3. one kind according to claim 1 or 2 prepares Cu using lauroylamidopropyl betaine₂The method of O nanoparticles, It is characterized in that acetic acid copper solution is added drop-wise in lauroylamidopropyl betaine solution in step 2, after being added dropwise, stirring 35min, it is 10.2 then to adjust pH with NaOH solution.

4. one kind according to claim 1 or 2 prepares Cu using lauroylamidopropyl betaine₂The method of O nanoparticles, It is characterized in that acetic acid copper solution is added drop-wise in lauroylamidopropyl betaine solution in step 2, after being added dropwise, stirring 35min, it is 10.5 then to adjust pH with NaOH solution.

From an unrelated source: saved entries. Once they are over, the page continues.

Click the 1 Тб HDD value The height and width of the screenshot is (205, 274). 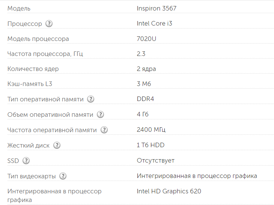click(x=151, y=145)
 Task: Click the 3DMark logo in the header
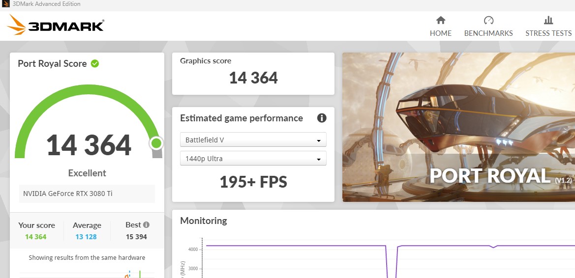tap(56, 25)
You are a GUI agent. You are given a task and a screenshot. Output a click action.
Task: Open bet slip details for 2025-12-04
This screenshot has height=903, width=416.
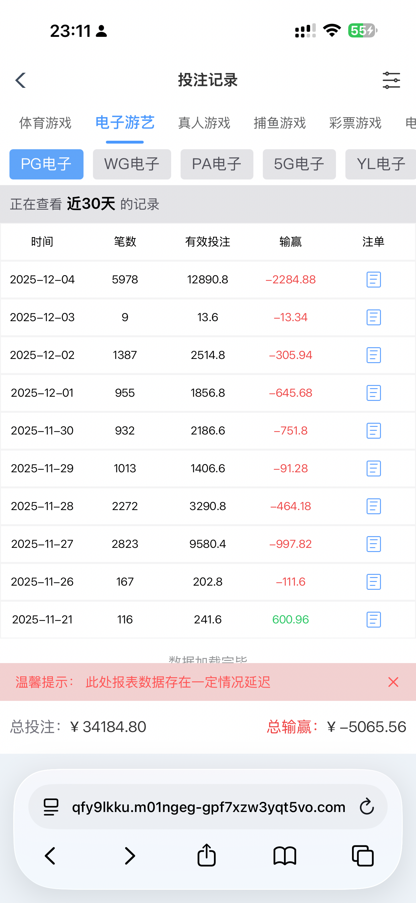tap(374, 279)
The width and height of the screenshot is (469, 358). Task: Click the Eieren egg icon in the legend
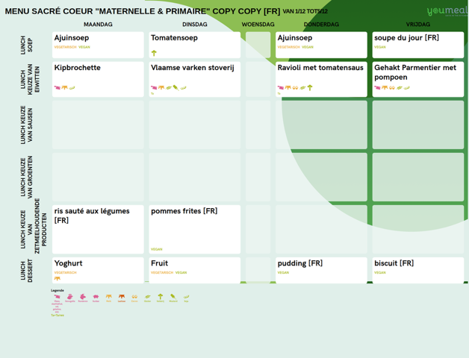click(x=134, y=297)
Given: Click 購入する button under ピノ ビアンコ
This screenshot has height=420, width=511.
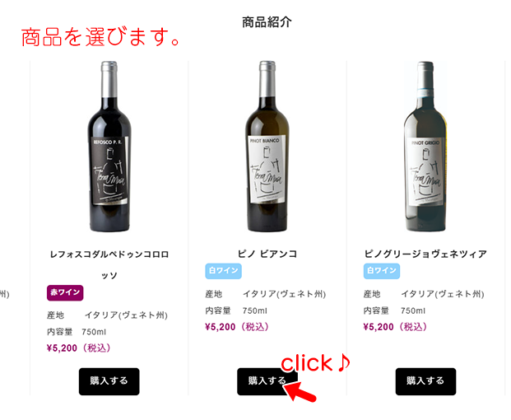Looking at the screenshot, I should 267,381.
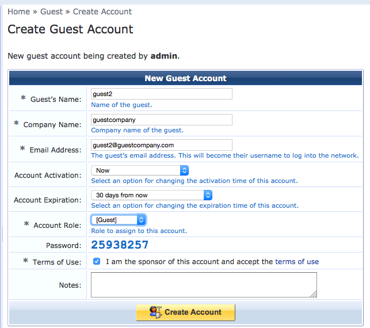Click the Account Expiration field label

coord(48,200)
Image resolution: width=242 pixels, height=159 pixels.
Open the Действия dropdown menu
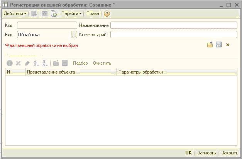tap(15, 13)

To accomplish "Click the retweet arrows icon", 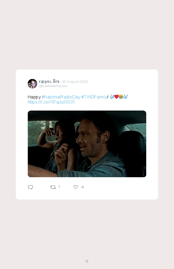I will click(x=53, y=187).
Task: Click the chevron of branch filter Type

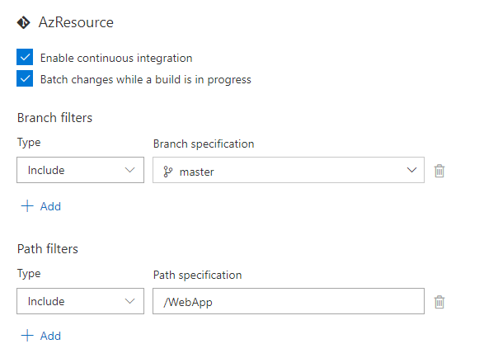Action: pos(129,170)
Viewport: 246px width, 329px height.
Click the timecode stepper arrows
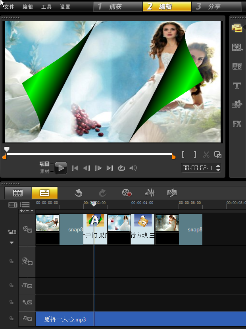(x=218, y=168)
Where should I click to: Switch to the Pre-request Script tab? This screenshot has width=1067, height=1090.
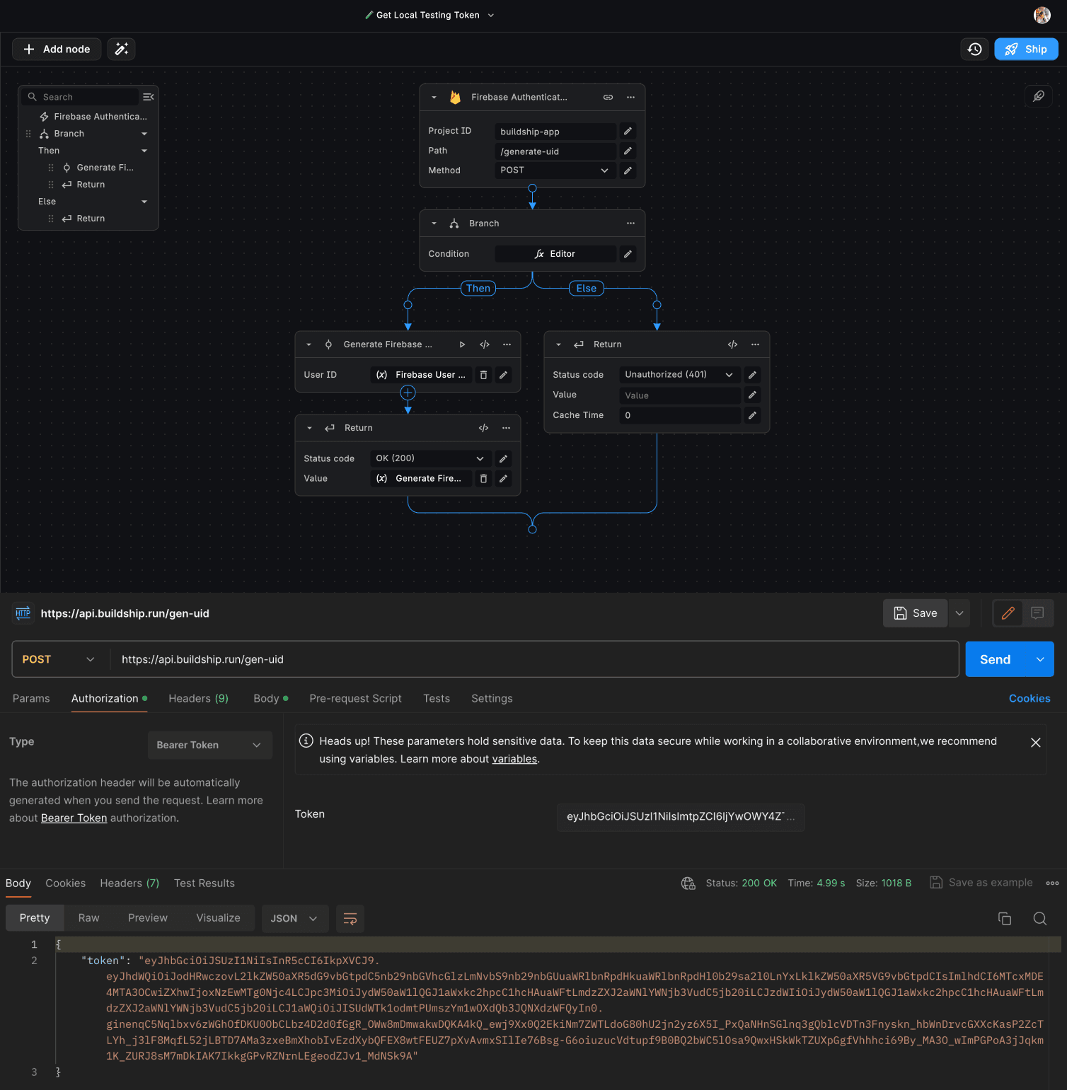[x=355, y=699]
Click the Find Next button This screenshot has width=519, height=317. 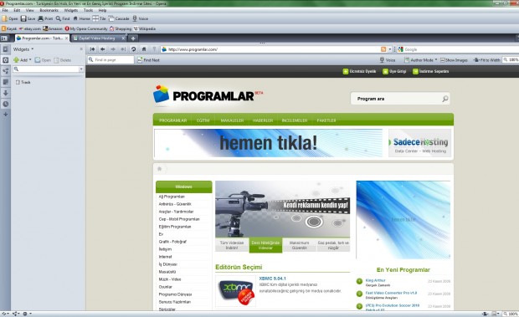(x=149, y=60)
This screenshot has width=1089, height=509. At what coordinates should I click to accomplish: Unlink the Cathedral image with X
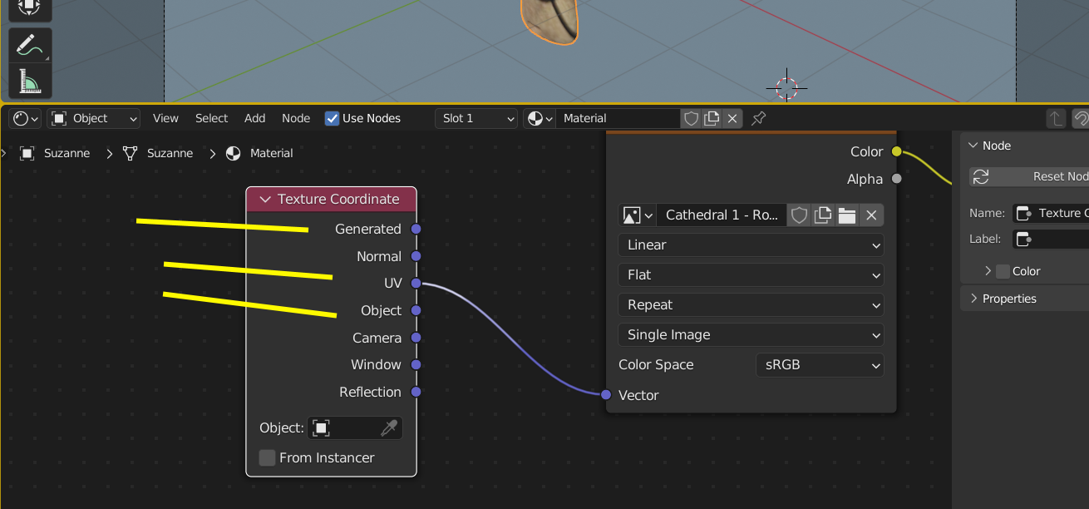[871, 215]
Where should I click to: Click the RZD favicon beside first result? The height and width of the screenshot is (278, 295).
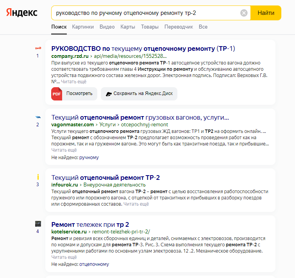(x=38, y=48)
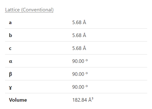The height and width of the screenshot is (109, 152).
Task: Click the gamma angle label
Action: tap(10, 87)
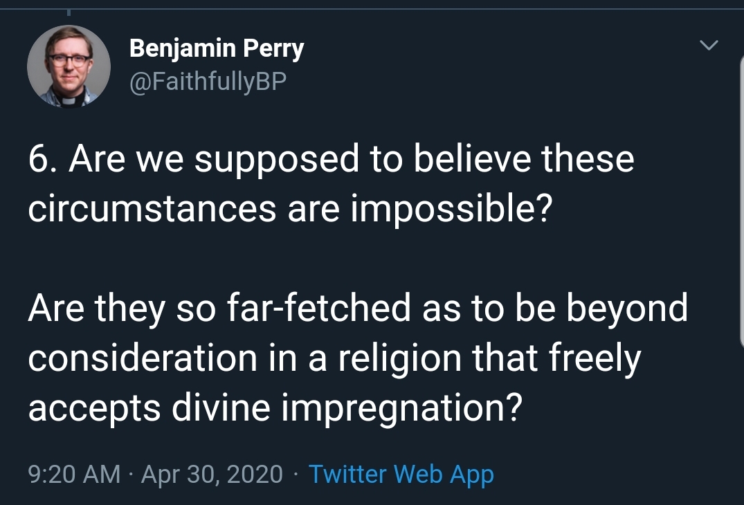Click the thread connector line above the avatar
The width and height of the screenshot is (744, 505).
(x=69, y=11)
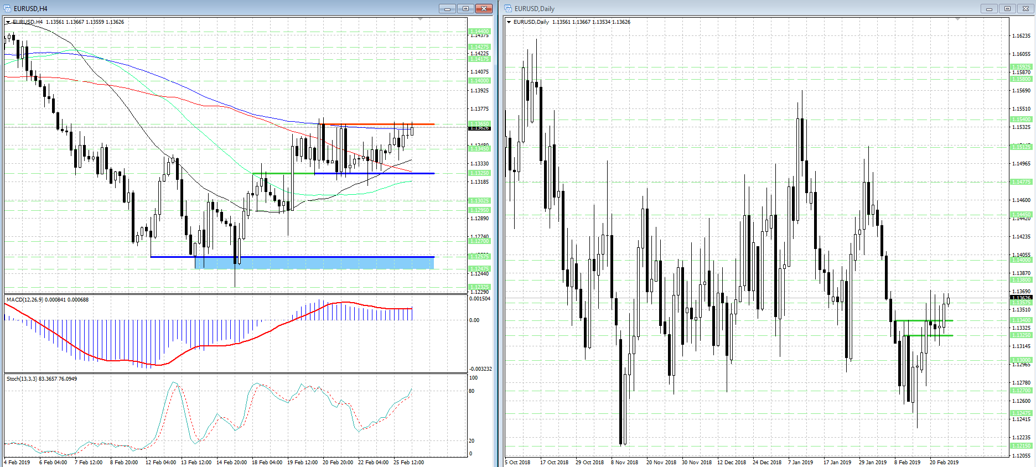Click the EURUSD,H4 chart window icon
Image resolution: width=1036 pixels, height=467 pixels.
pos(7,8)
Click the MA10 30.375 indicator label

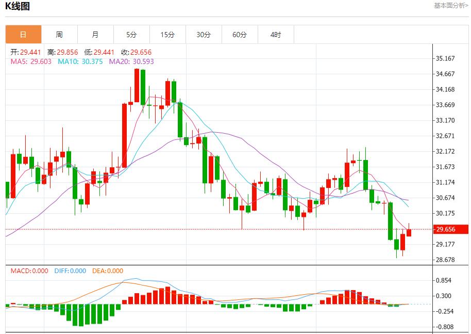pyautogui.click(x=80, y=61)
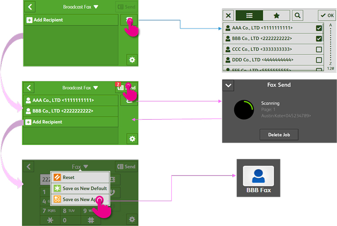The height and width of the screenshot is (226, 337).
Task: Close the address book with the X icon
Action: click(x=228, y=16)
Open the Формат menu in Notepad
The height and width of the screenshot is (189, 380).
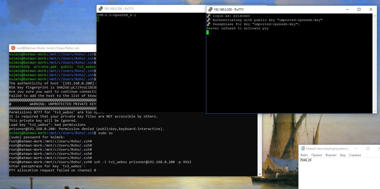[331, 155]
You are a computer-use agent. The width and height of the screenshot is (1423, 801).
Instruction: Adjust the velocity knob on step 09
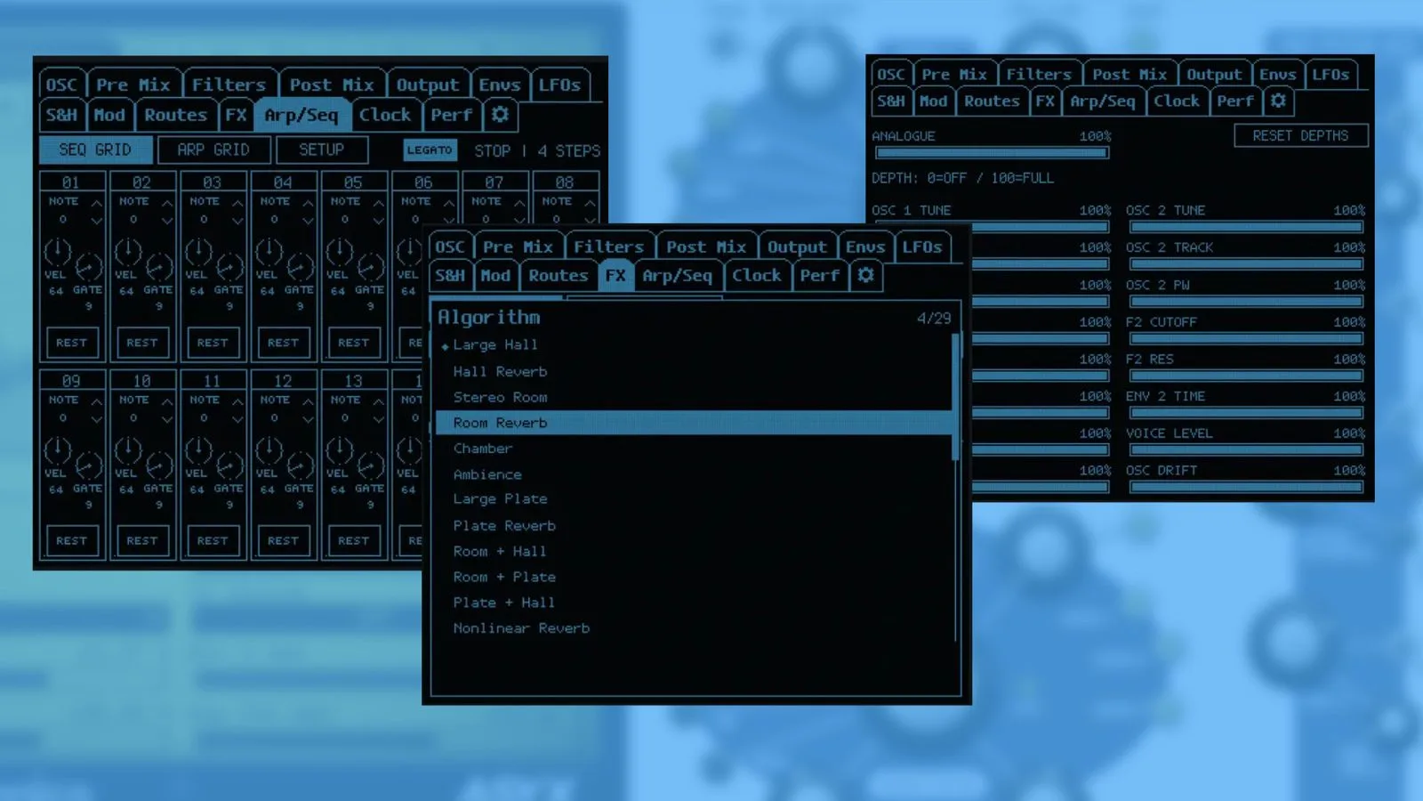point(57,450)
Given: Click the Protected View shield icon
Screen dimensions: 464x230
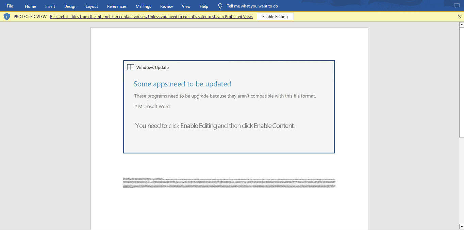Looking at the screenshot, I should coord(7,16).
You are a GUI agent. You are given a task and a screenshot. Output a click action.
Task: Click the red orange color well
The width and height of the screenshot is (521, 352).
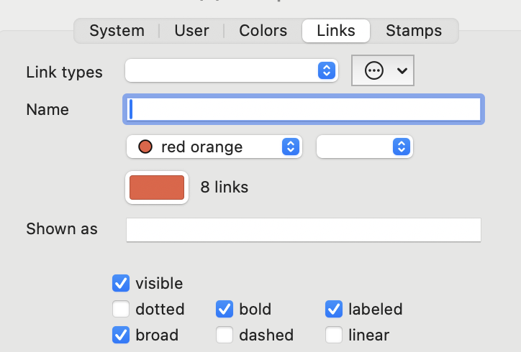(157, 187)
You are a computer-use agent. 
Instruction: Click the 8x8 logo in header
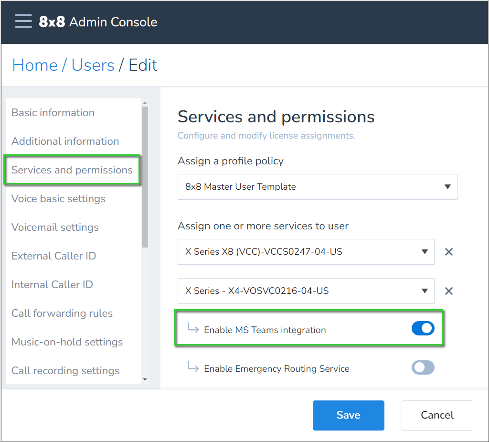52,22
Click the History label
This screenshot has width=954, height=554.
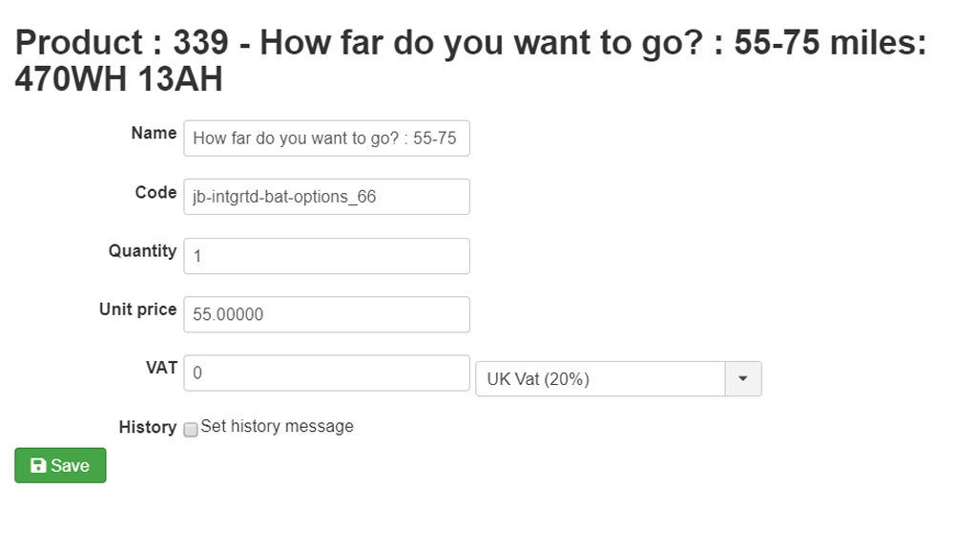click(147, 427)
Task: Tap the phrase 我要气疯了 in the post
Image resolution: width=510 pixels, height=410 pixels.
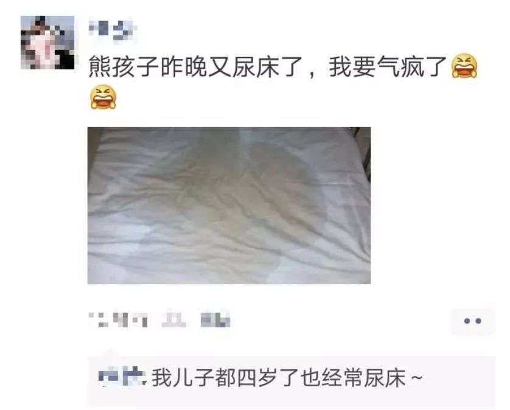Action: click(387, 67)
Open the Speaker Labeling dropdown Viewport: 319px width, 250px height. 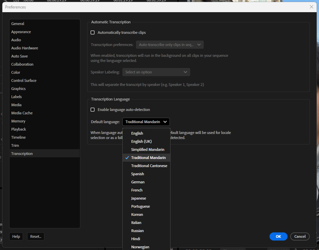[156, 72]
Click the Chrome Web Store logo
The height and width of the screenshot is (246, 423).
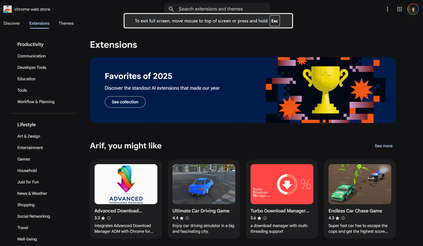click(7, 9)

5. one kind according to claim 1 or 2 prepares Cu using lauroylamidopropyl betaine₂The method of O nanoparticles, It is characterized in that the pH value for adjusting lauroylamidopropyl betaine solution in step 2 with NaOH solution is 10.5, then acetic acid is added dropwise Copper solution, after being added dropwise, stirs 35min, obtains mixed liquor.

6. one kind according to claim 1 or 2 prepares Cu using lauroylamidopropyl betaine₂The method of O nanoparticles, It is characterized in that ascorbic acid solution is added drop-wise to stirring reaction 50min in mixed liquor in step 3.

7. one kind according to claim 1 or 2 prepares Cu using lauroylamidopropyl betaine₂The method of O nanoparticles, It is characterized in that the molar ratio of step 3 copper acetate and ascorbic acid is 1：2.2.

8. one kind according to claim 1 or 2 prepares Cu using lauroylamidopropyl betaine₂The method of O nanoparticles, It is characterized in that in step 2 in acetic acid copper solution the amount of the material of copper acetate and lauroylamidopropyl betaine solution volume Ratio be 1mmol：(300~350) mL.